Old Is the New Young. Even in Hollywood!

Old Is the New Young. Even in Hollywood!

"Top Gun: Maverick," the long-awaited sequel to the 1986 hit, opened to a blockbuster $156 million in the U.S. and Canada over the long Memorial Day weekend (2022), a box-office record for the holiday and a career-best debut for its lead, Tom Cruise.

The movie creates a no-less-than-36-year-old franchise and reaffirms the 59-year-old (that's 60-1, if we're not mistaken) Cruise as a highly bankable movie star. Not exactly an elderly or a senior, the man, but he sure is, huh, mature.
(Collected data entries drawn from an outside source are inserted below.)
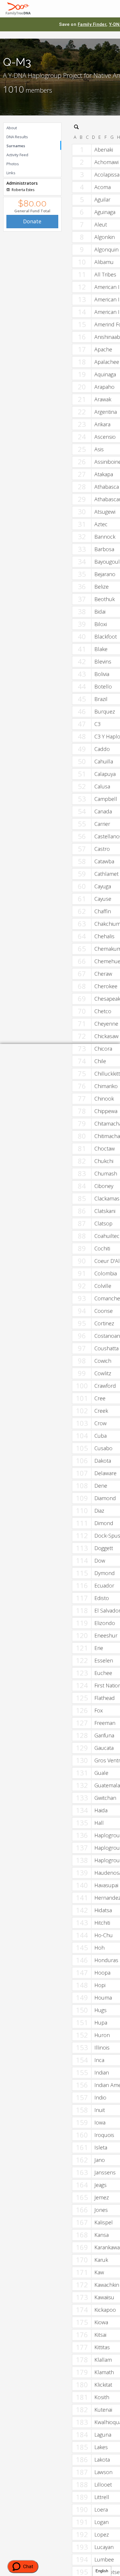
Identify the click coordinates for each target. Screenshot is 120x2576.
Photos (12, 163)
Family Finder (92, 24)
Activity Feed (17, 154)
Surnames (15, 145)
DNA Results (17, 136)
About (11, 127)
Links (10, 172)
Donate (32, 221)
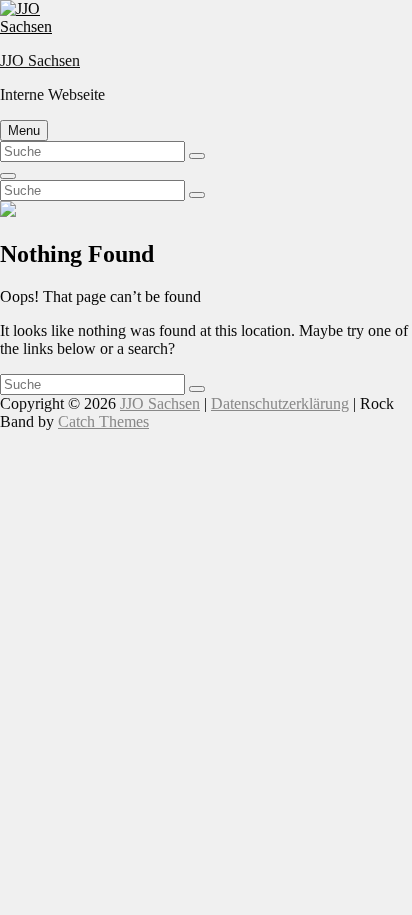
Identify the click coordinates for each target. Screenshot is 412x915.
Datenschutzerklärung (280, 403)
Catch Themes (103, 421)
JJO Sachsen (40, 60)
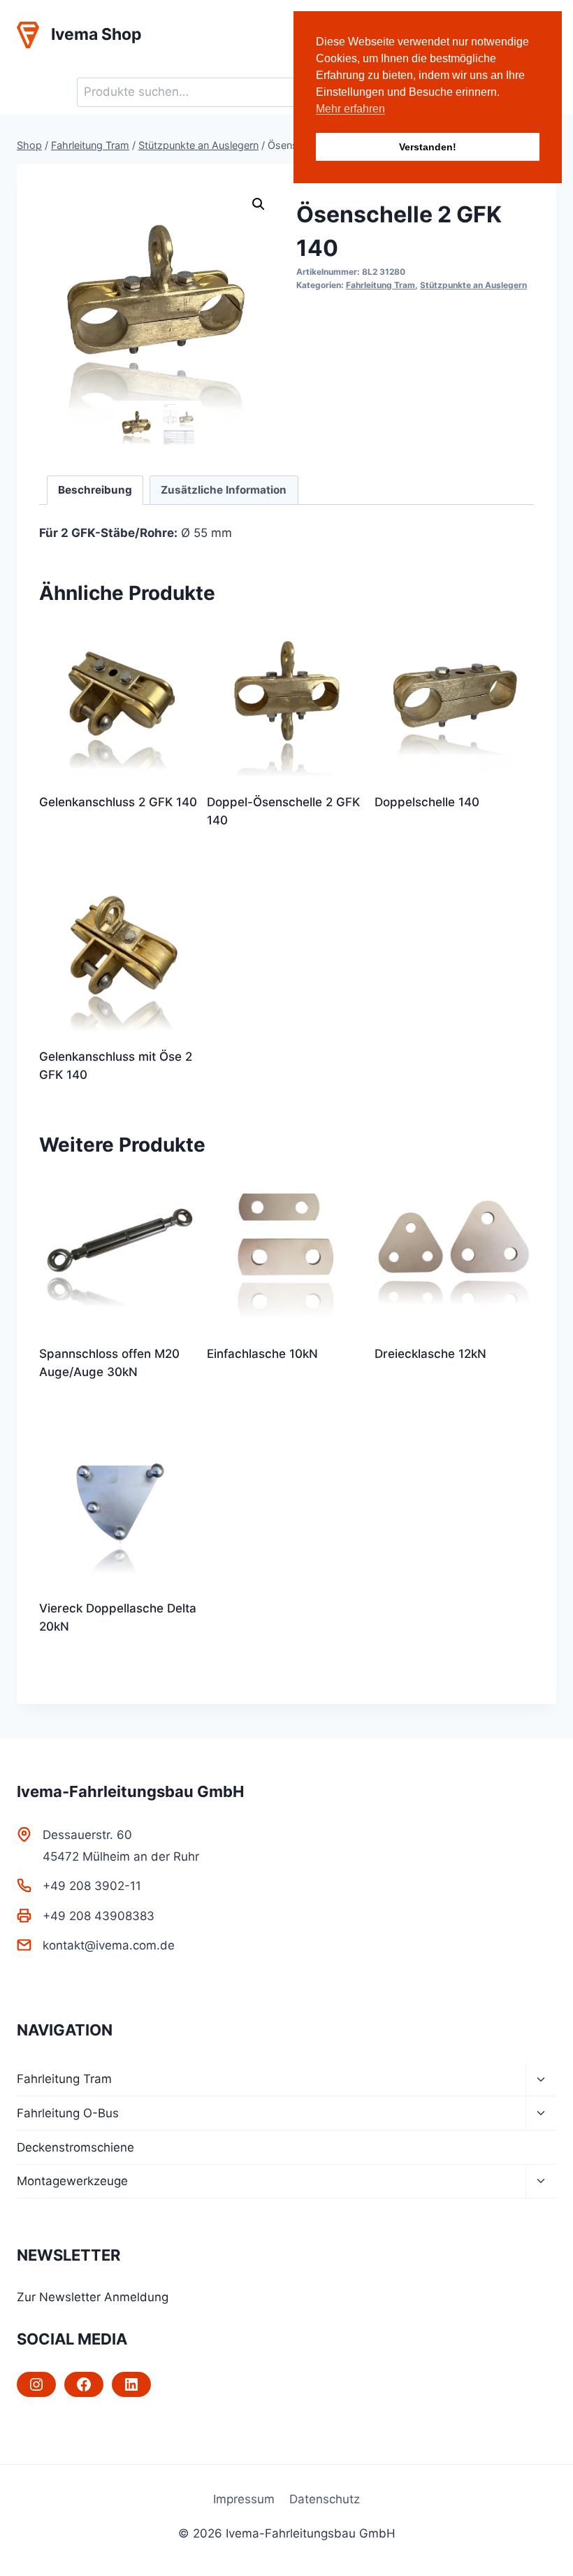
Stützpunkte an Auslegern (473, 285)
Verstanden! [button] (427, 146)
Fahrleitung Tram (380, 285)
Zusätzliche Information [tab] (223, 489)
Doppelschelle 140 (427, 802)
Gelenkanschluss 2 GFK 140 (118, 802)
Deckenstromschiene (75, 2147)
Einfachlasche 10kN (262, 1354)
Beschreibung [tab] (95, 489)
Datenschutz (324, 2499)
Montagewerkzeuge (72, 2181)
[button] (258, 204)
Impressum (244, 2499)
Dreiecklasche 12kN (430, 1354)
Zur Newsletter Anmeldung (92, 2297)
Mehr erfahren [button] (350, 109)
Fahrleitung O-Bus (68, 2113)
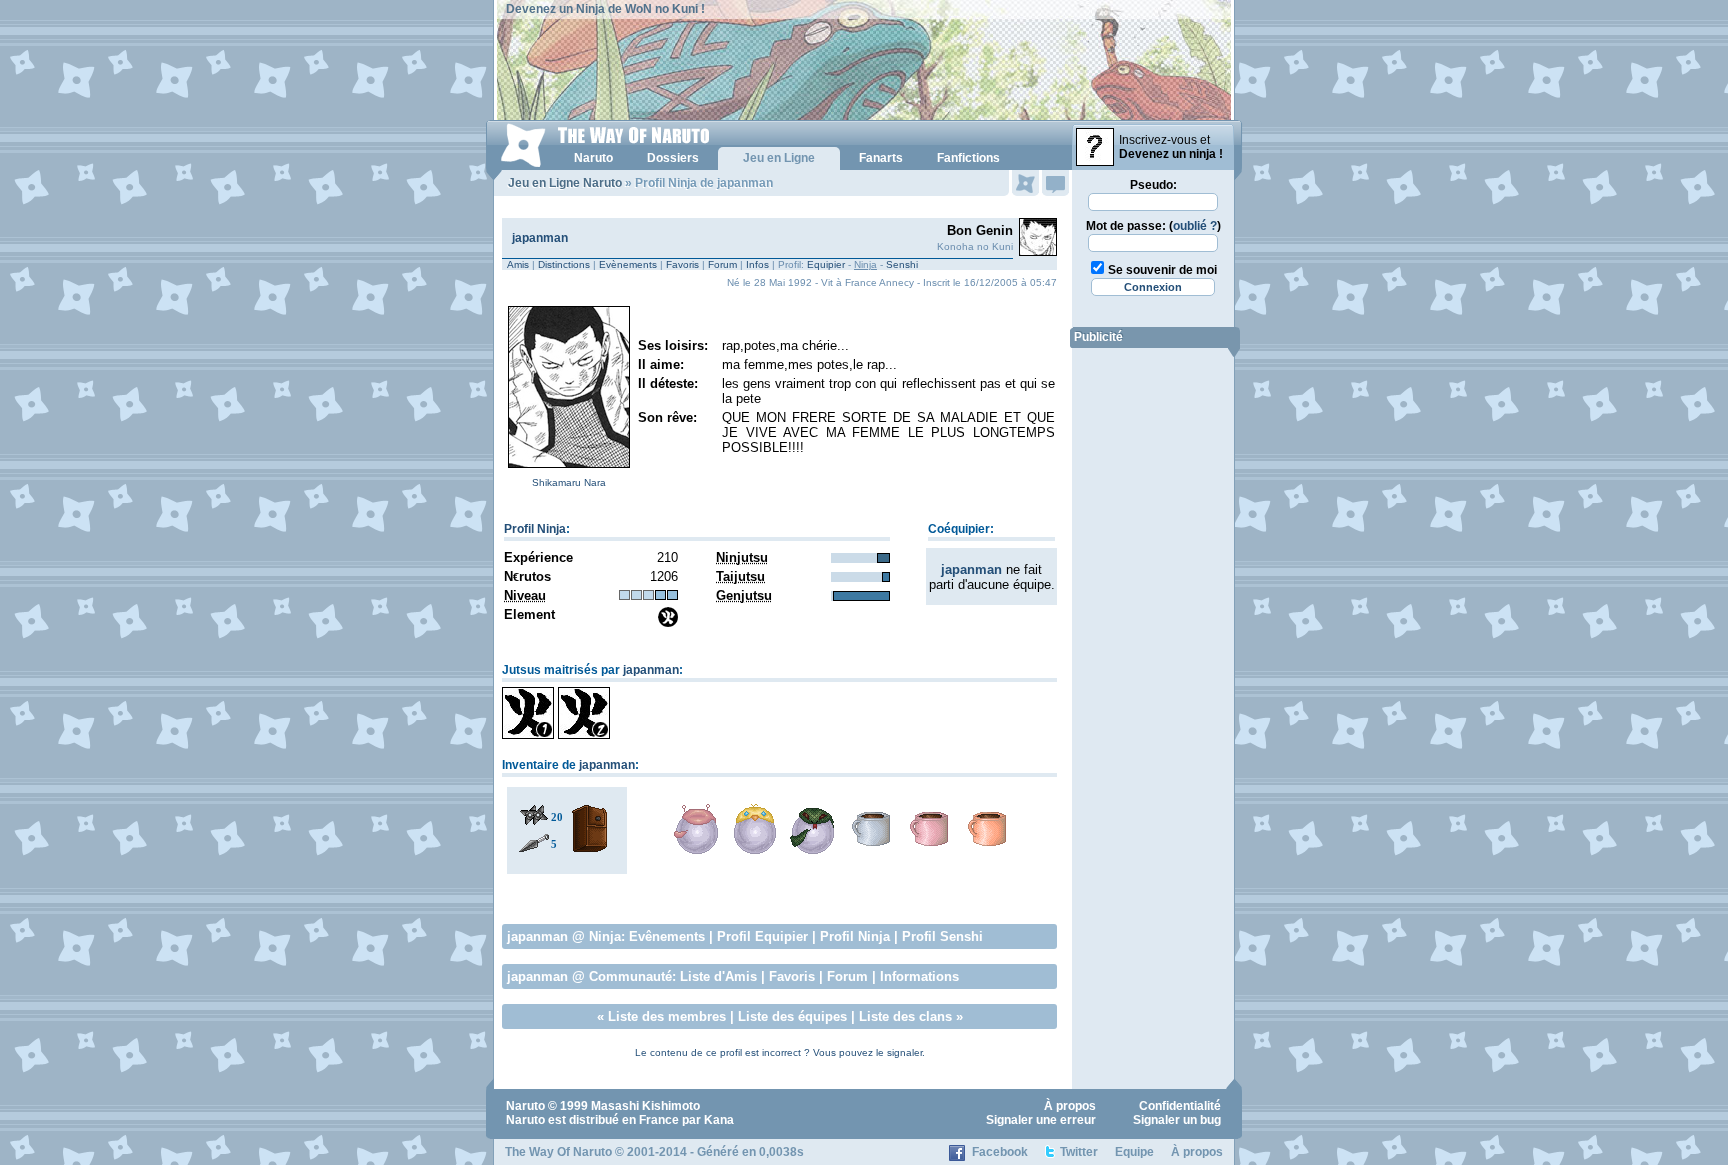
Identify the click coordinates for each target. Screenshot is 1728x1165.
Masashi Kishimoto (645, 1106)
The movie stars Mr. Cruise as a veteran fighter pilot working with a group of younger recruits on a top-secret mission to destroy a uranium plant in an unidentified country. It has received rave reviews and ridden an aggressive marketing blitz by Paramount. The high-profile, big-budget (if somewhat predictable) release sure kicks off the summer in high gear.

Given the success, wondering if there is talk of a third increment. Beware, Tom may next play a 70-year-old youngster fresh out of school... 

As anthropologist Ashley Montagu puts it, "The idea is to die young as late as possible." 

Never too late indeed. Old has never been that young. If Hollywood screams it, who are we to differ?